• [DIRECTIONS]: Copy out every entry, keeping each character the same.

• [PROVIDED RECORDS]:
▽
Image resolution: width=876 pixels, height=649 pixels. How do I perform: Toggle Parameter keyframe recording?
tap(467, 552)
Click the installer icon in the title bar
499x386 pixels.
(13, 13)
△
• [WRITTEN REPLY]:
Image resolution: width=876 pixels, height=649 pixels. How do I perform: Toggle Parameter keyframe recording?
tap(467, 552)
Click the installer icon in the title bar
499x386 pixels.
(13, 13)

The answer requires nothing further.